# Kaggle Taxi Cab Analysis

## Loading Libraries and Datasets

Importing pandas, pytorch and numpy

In [43]:
import pandas as pd
import torch, numpy as np
import matplotlib.pyplot as plt
import matplotlib.colors as mcolors
from datetime import datetime
import math
import os 
print(f"PyTorch Version: {torch.__version__}")

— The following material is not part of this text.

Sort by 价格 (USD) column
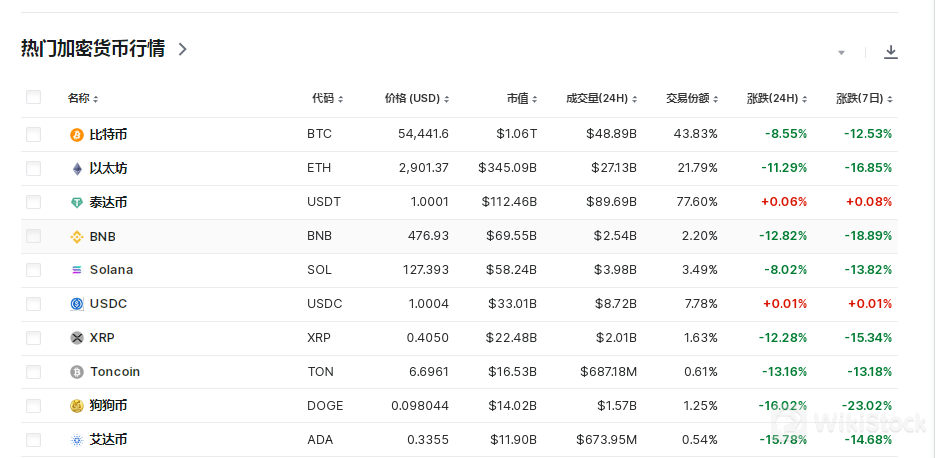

PyTorch Version: 1.9.0+cu111


In [2]:
device = torch.device('cuda:0' if torch.cuda.is_available() else 'cpu')
print(device)

cuda:0


Read in the train.csv file into a pandas dataframe.

In [3]:
df_tr = pd.read_csv("train.csv")

In [4]:
print(df_tr.shape)
df_tr.head()

(1710670, 9)


Unnamed: 0,TRIP_ID,CALL_TYPE,ORIGIN_CALL,ORIGIN_STAND,TAXI_ID,TIMESTAMP,DAY_TYPE,MISSING_DATA,POLYLINE
0,1372636858620000589,C,,,20000589,1372636858,A,False,"[[-8.618643,41.141412],[-8.618499,41.141376],[..."
1,1372637303620000596,B,,7.0,20000596,1372637303,A,False,"[[-8.639847,41.159826],[-8.640351,41.159871],[..."
2,1372636951620000320,C,,,20000320,1372636951,A,False,"[[-8.612964,41.140359],[-8.613378,41.14035],[-..."
3,1372636854620000520,C,,,20000520,1372636854,A,False,"[[-8.574678,41.151951],[-8.574705,41.151942],[..."
4,1372637091620000337,C,,,20000337,1372637091,A,False,"[[-8.645994,41.18049],[-8.645949,41.180517],[-..."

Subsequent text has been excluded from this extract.